• _EXERCISE GOAL_:
Count the lines in the data below where the string "dimensions" occurs, please, and give the number alone.

(Beginning of STORED DATA)

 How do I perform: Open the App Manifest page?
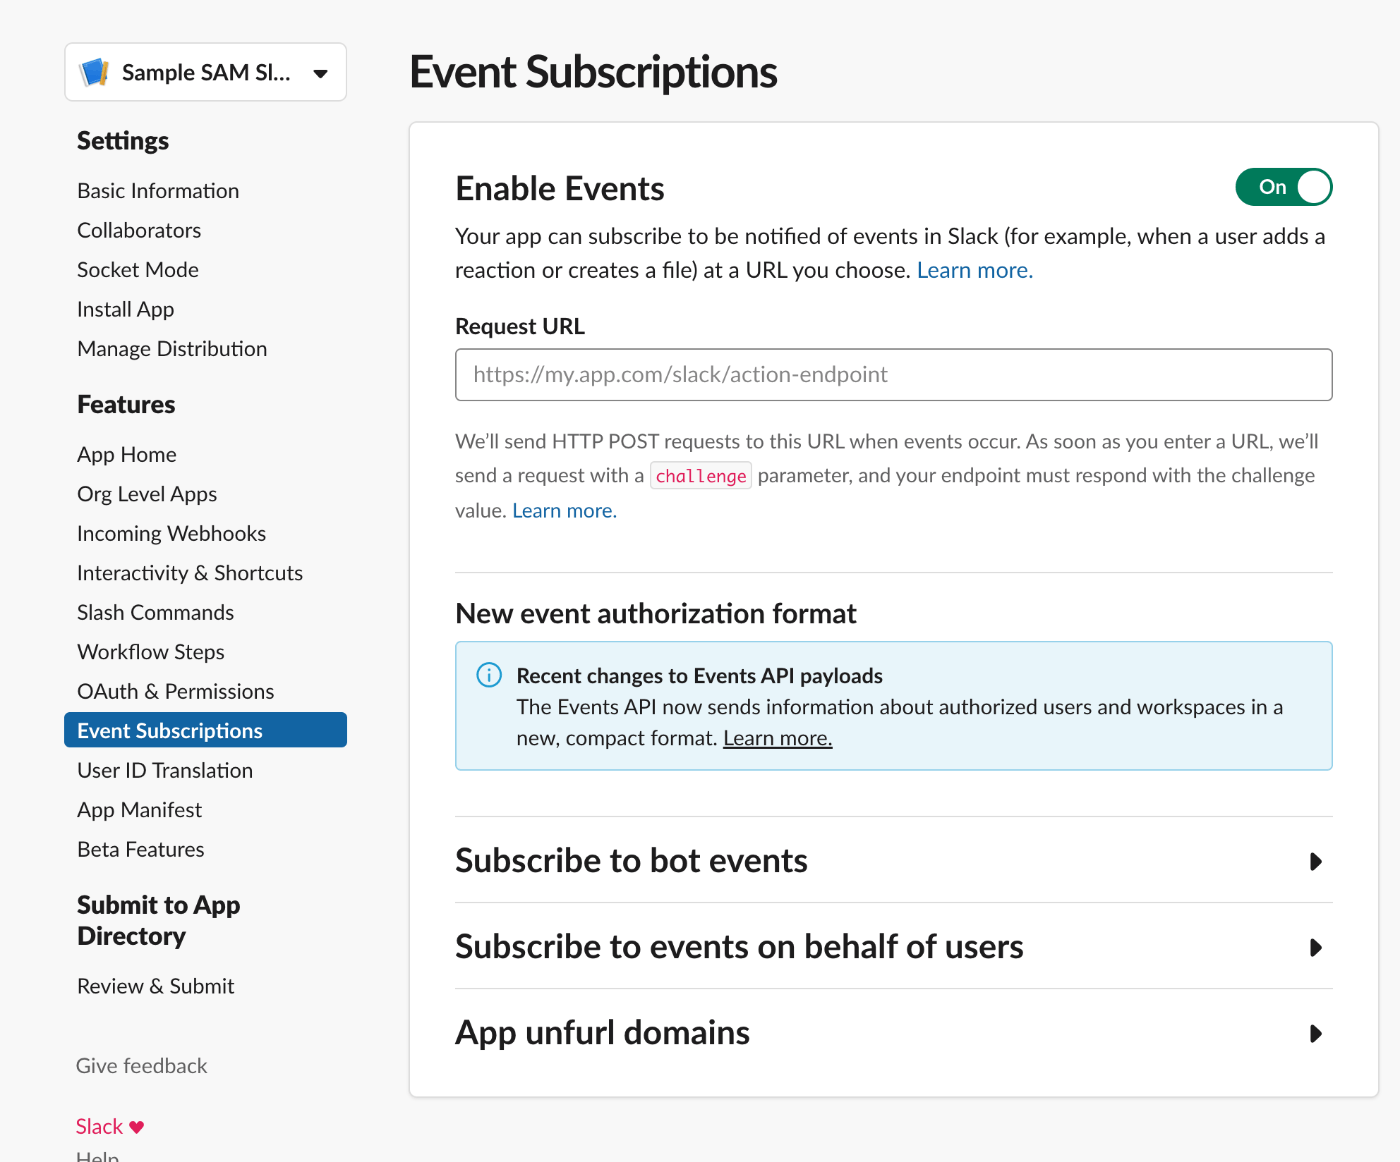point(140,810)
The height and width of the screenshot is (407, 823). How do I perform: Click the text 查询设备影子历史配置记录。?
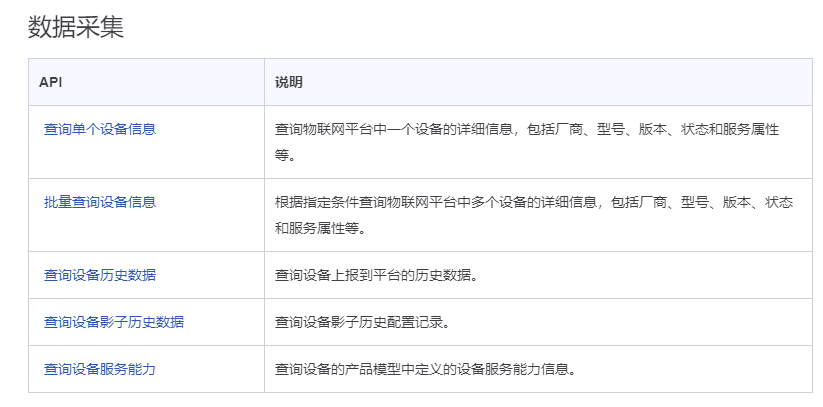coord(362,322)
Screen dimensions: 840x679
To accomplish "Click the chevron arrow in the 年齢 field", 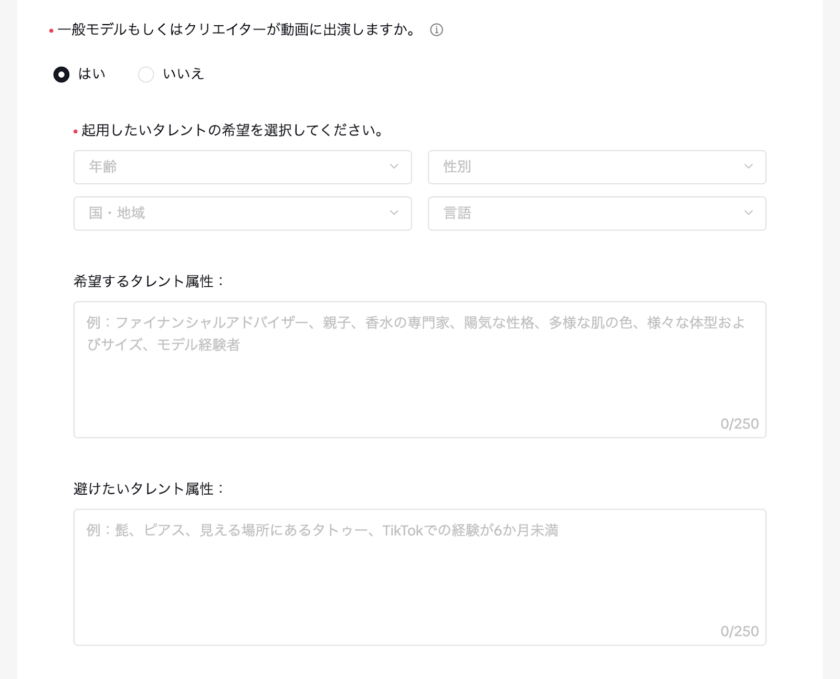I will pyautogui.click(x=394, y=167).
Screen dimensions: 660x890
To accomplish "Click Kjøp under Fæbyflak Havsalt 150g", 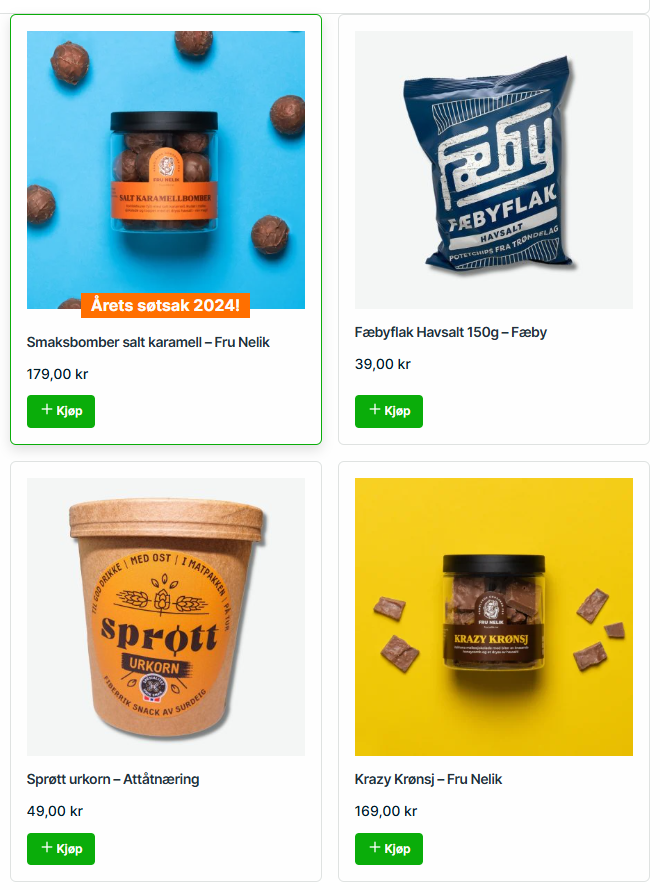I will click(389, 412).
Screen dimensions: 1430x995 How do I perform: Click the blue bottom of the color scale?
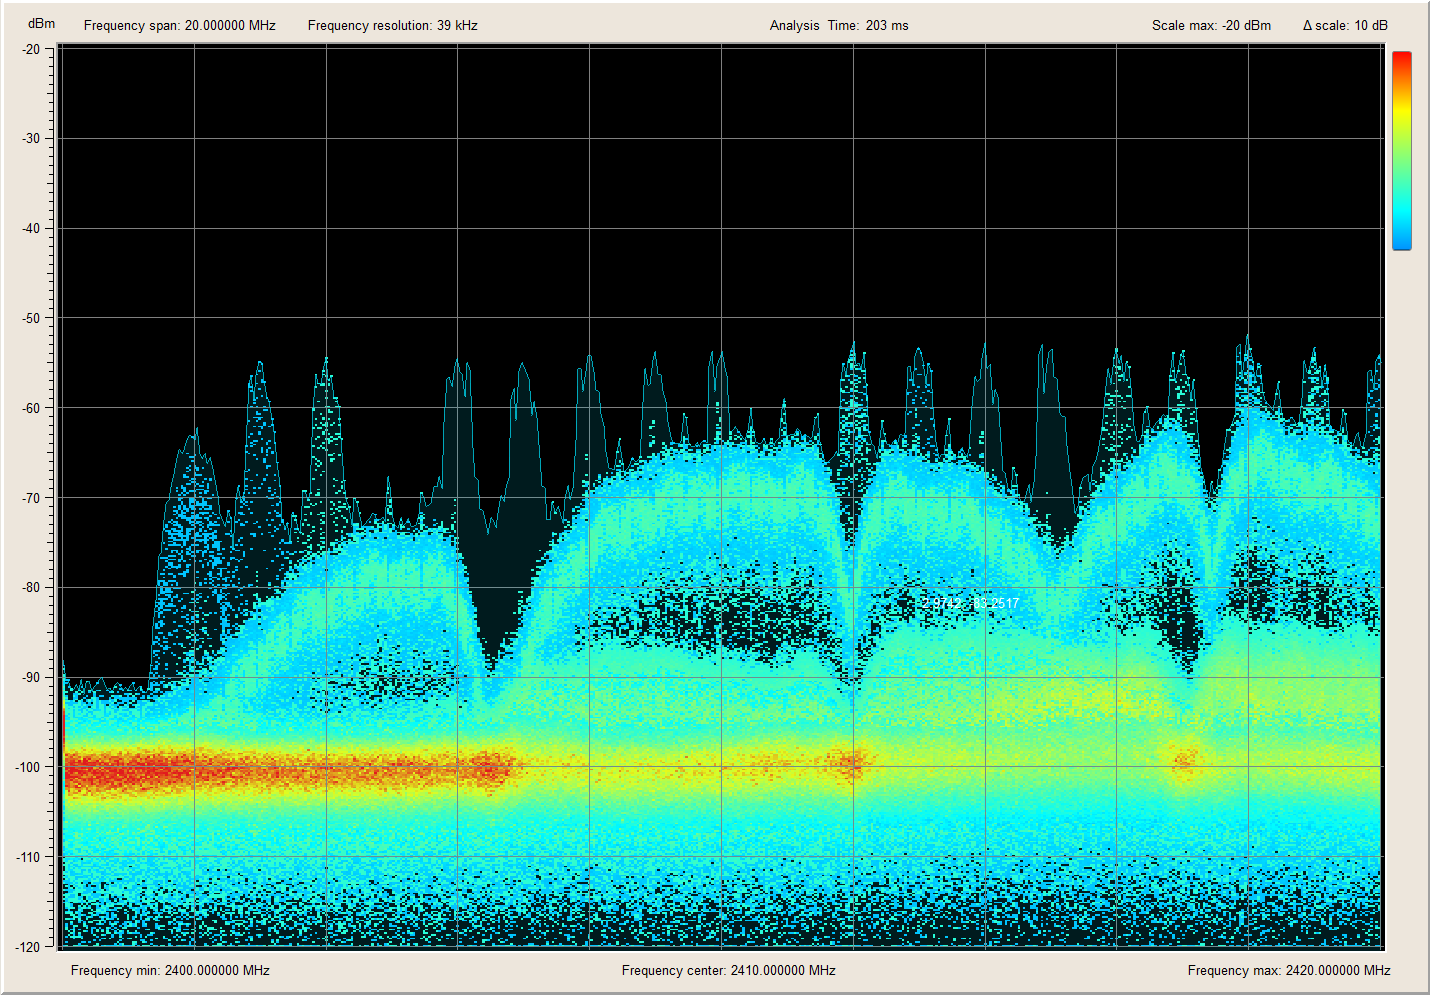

(End of STORED DATA)

• _WRITTEN ANSWER_:
3